- [Pixel coordinate grounding data]

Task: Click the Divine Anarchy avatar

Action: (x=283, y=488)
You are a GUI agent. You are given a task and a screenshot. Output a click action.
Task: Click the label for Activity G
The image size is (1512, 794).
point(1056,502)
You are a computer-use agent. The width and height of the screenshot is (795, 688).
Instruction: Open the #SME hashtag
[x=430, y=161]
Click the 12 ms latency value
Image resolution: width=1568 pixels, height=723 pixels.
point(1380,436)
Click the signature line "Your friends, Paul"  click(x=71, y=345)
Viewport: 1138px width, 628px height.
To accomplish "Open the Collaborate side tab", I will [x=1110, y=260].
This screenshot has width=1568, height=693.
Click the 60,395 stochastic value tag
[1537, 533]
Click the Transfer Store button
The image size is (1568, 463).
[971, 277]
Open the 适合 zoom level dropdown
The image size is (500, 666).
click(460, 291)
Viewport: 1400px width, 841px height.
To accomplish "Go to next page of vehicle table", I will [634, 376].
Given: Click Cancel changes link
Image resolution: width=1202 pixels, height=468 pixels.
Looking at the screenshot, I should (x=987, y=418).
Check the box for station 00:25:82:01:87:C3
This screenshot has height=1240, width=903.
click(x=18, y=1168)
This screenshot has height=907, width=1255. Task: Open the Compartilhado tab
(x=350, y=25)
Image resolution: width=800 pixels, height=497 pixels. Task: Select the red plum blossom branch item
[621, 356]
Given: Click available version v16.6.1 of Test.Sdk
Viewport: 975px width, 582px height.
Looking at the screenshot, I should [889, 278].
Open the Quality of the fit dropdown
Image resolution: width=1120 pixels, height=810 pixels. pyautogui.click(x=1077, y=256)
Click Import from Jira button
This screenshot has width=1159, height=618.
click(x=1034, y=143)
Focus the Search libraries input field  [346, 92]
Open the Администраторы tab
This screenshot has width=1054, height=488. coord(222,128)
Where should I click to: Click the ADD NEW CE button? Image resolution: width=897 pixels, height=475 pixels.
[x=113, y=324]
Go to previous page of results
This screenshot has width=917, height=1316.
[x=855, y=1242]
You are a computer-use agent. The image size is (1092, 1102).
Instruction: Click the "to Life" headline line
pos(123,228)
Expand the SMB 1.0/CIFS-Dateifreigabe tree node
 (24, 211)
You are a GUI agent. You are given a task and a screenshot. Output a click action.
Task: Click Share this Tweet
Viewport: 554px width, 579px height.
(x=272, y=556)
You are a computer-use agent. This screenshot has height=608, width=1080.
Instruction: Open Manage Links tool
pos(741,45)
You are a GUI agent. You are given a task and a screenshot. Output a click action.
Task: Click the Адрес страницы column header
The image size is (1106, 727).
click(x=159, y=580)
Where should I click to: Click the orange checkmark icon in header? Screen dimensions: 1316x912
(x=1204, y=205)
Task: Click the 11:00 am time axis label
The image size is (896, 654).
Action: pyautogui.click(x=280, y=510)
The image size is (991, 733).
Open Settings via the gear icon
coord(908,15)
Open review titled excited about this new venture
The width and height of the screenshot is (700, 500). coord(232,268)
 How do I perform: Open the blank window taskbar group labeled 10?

- [What is expected] Only the lines from the one containing "You are a computer-use agent. The image" through the final line above should be duplicated, exactly as they stand.

- [Task result]
You are a computer-use agent. The image size is (1092, 1102).
Instruction: Click the "to Life" headline line
pos(123,228)
Expand the SMB 1.0/CIFS-Dateifreigabe tree node
 (24, 211)
You are a GUI agent. You are given a task and a screenshot. Output a click action.
Task: Click Share this Tweet
Viewport: 554px width, 579px height.
(x=272, y=556)
You are a computer-use agent. This screenshot has height=608, width=1080.
Instruction: Open Manage Links tool
pos(741,45)
You are a GUI agent. You are given a task and a screenshot. Output a click action.
Task: Click the Адрес страницы column header
The image size is (1106, 727).
click(x=159, y=580)
Where should I click to: Click the orange checkmark icon in header? Screen dimensions: 1316x912
(x=1204, y=205)
Task: Click the 11:00 am time axis label
The image size is (896, 654).
Action: pyautogui.click(x=280, y=510)
The image size is (991, 733).
Open Settings via the gear icon
coord(908,15)
Open review titled excited about this new venture
The width and height of the screenshot is (700, 500). coord(232,268)
 How do I perform: Open the blank window taskbar group labeled 10?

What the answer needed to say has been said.